Compliance Framework

An overview of Umbra's three-tiered system for balancing on-chain privacy with protocol integrity and regulatory compliance.

Umbra is engineered on the principle of "programmable privacy," providing robust confidentiality for users while integrating powerful safeguards to prevent illicit use. This is achieved through a multi-layered compliance framework designed to protect the integrity of the protocol and its users.

This defense-in-depth strategy operates at three distinct levels: proactive screening at the protocol level, voluntary disclosure at the user level, and a decentralized failsafe at the network level.


Tier 1: Protocol-Level Screening 🔒

This tier acts as a mandatory, non-bypassable frontline defense, designed to prevent illicit funds from entering the Umbra privacy pool from the start.

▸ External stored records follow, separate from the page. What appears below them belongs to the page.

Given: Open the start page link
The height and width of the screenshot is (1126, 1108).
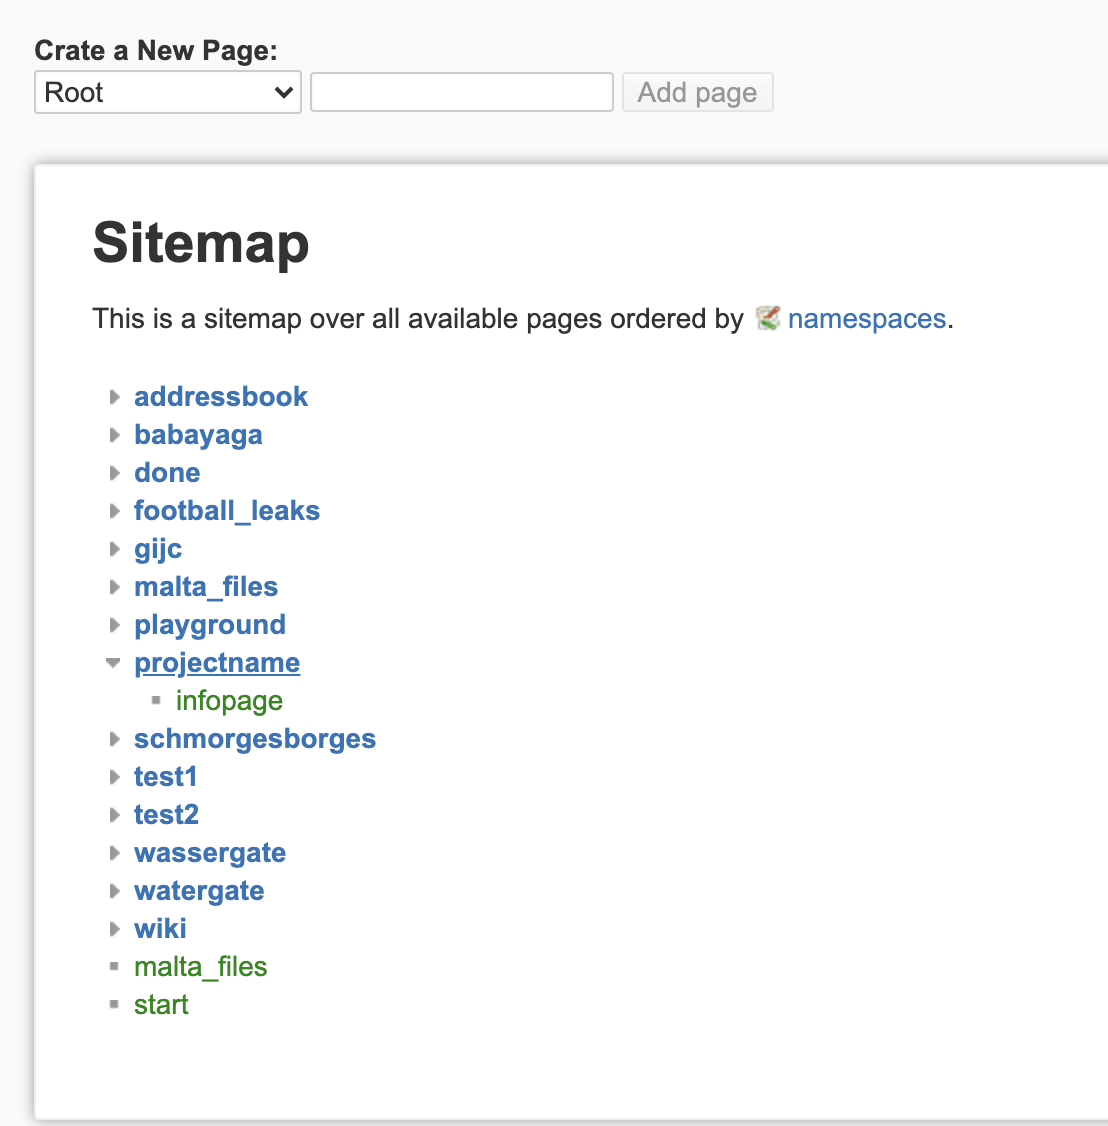Looking at the screenshot, I should [x=161, y=1005].
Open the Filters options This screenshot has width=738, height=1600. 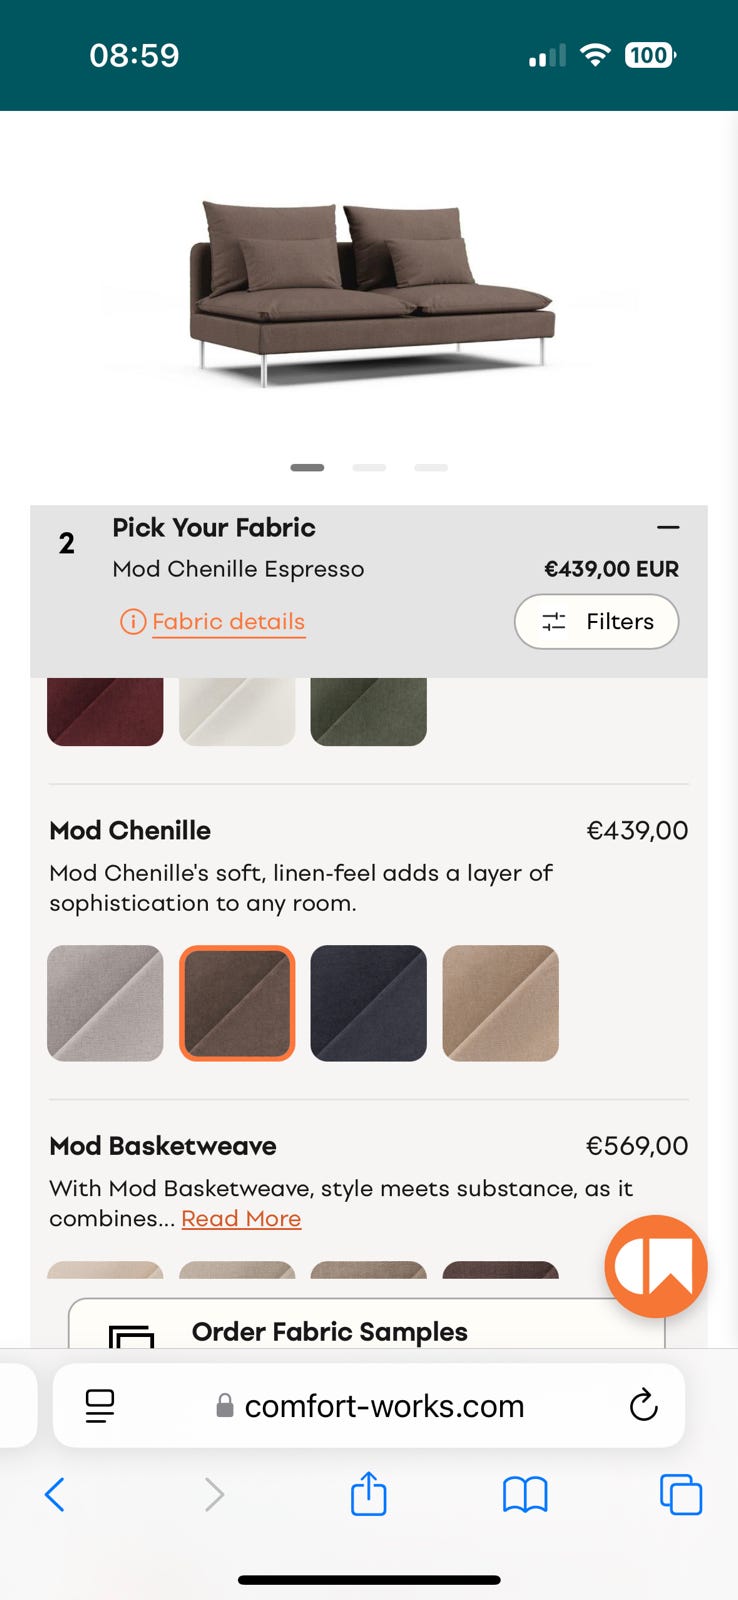pyautogui.click(x=596, y=622)
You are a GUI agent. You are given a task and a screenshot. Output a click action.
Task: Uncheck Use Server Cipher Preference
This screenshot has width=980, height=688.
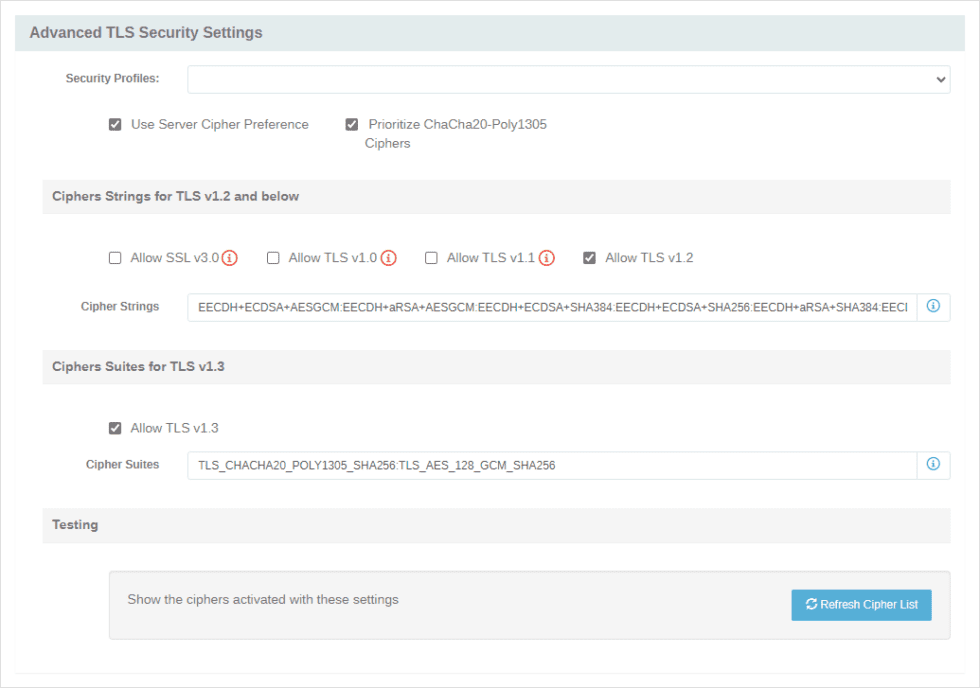pos(115,124)
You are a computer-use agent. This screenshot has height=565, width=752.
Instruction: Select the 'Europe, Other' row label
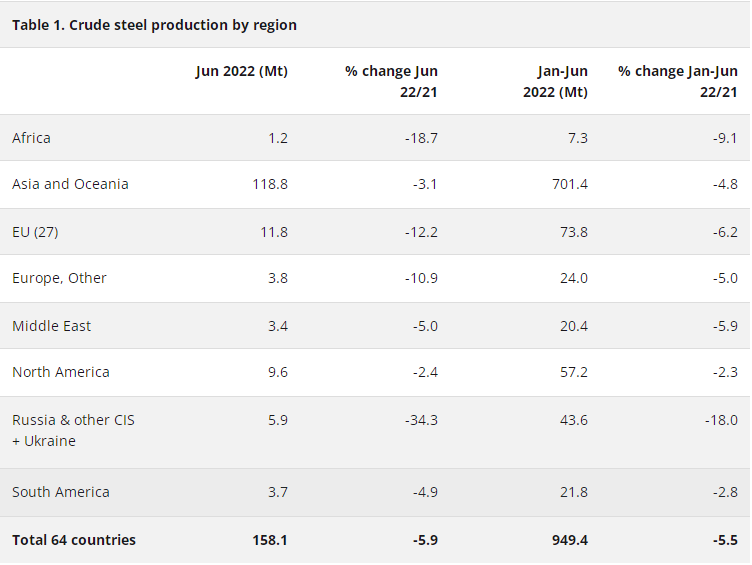(59, 278)
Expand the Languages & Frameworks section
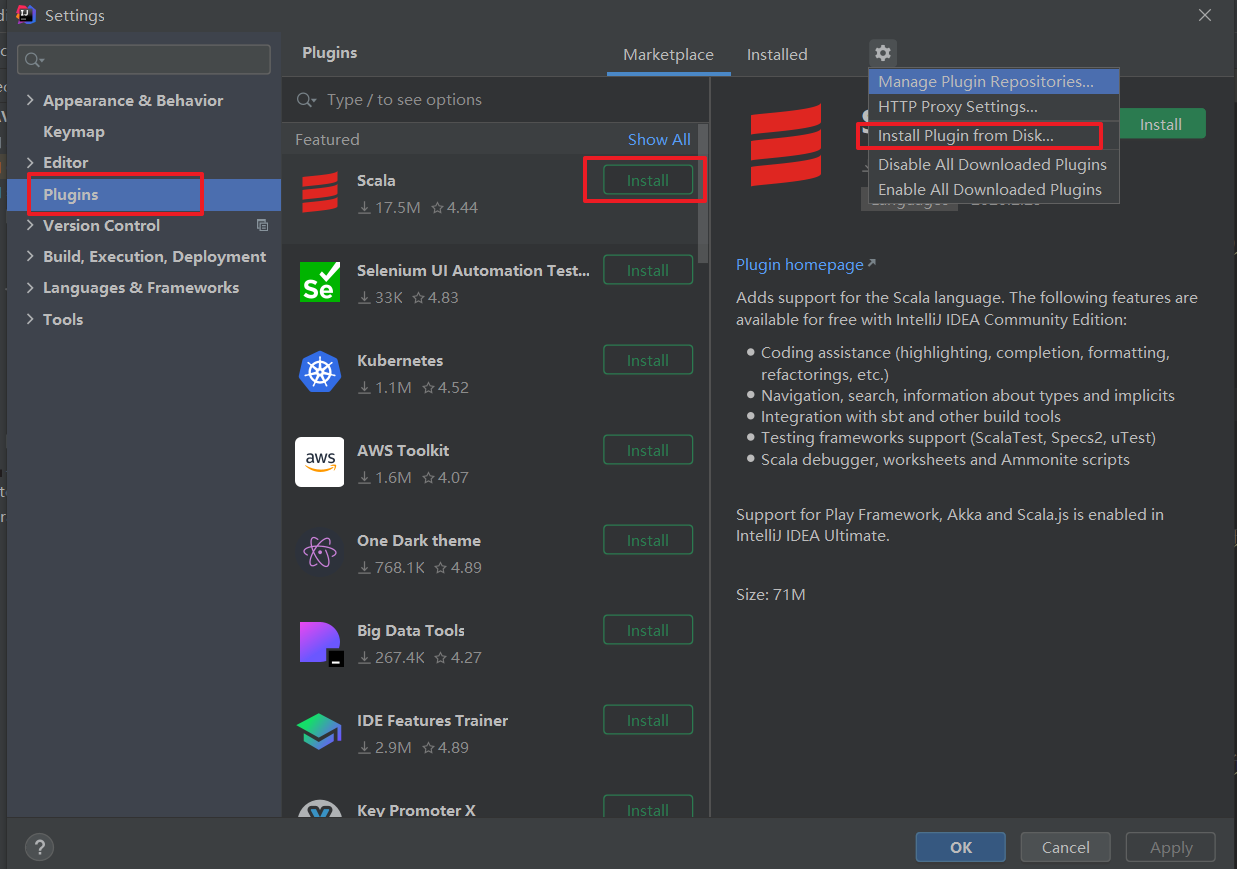Viewport: 1237px width, 869px height. click(29, 287)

  • Mechanism: Screening is enforced directly at the smart contract (program) level through an integration with a Switchboard oracle.
  • Screening Data: The oracle queries a comprehensive, real-time risk feed from our intelligence partner, Range. This feed includes the OFAC sanctions list as well as numerous other global blacklists and risk heuristics associated with illicit activities.
  • Enforcement: If the oracle returns a flag for an address initiating a deposit, the smart contract is hardcoded to revert the transaction. Because this check is part of the core on-chain program logic, it cannot be bypassed in any form, including by direct contract interaction or use of alternative interfaces.

Tier 2: User-Controlled Disclosure 🔑

This tier provides users with a powerful set of tools for voluntary, fine-grained disclosure of their transaction history, empowering them to meet compliance needs without compromising their overall privacy.

  • Key Hierarchy: The system features a dual key structure. A primary Master Viewing Key (MVK) is associated with the user's main Solana address, providing a comprehensive view of all their activity. Additionally, each derived Umbra address possesses its own distinct Master Viewing Key, allowing for disclosure of only the activity related to that specific address.
  • Granular Access: The protocol's cryptographic design allows users to derive more constrained viewing keys from any MVK. This makes it possible to generate time-scoped keys (e.g., for a specific fiscal year) for auditing purposes, or even single-transaction keys for maximum privacy preservation during disclosure.
  • Function: This architecture empowers users to meet personal or regulatory compliance obligations (such as tax reporting) by revealing only the necessary information to trusted third parties, without exposing their entire, unrelated transaction history.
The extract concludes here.